Input records below:

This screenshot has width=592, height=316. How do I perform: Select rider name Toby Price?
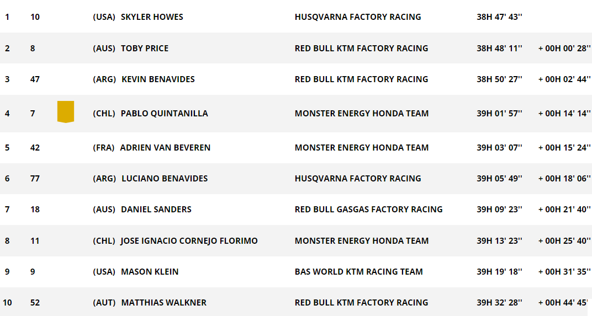click(x=145, y=49)
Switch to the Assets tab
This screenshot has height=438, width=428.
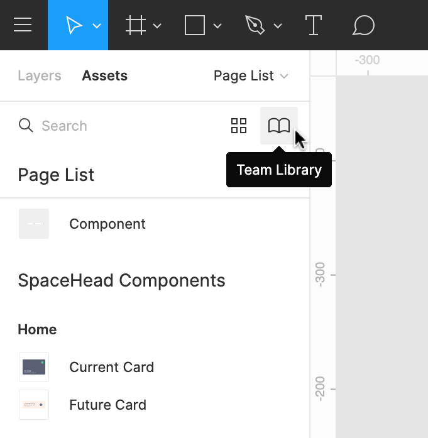point(104,76)
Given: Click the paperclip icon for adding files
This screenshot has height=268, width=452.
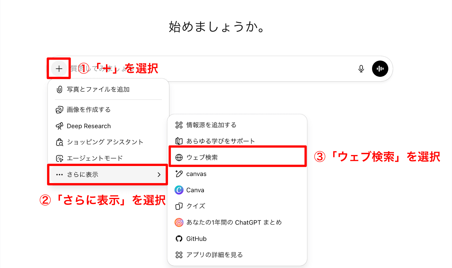Looking at the screenshot, I should pyautogui.click(x=59, y=89).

End of Input records.

In the entries above, find the line containing "Switch to the Assets tab"; transcribe exactly that line and every line after it through the end, and only those, omitting pictures.

Switch to the Assets tab
This screenshot has height=438, width=428.
point(104,76)
Given: Click the paperclip icon for adding files
This screenshot has height=268, width=452.
Looking at the screenshot, I should pyautogui.click(x=59, y=89).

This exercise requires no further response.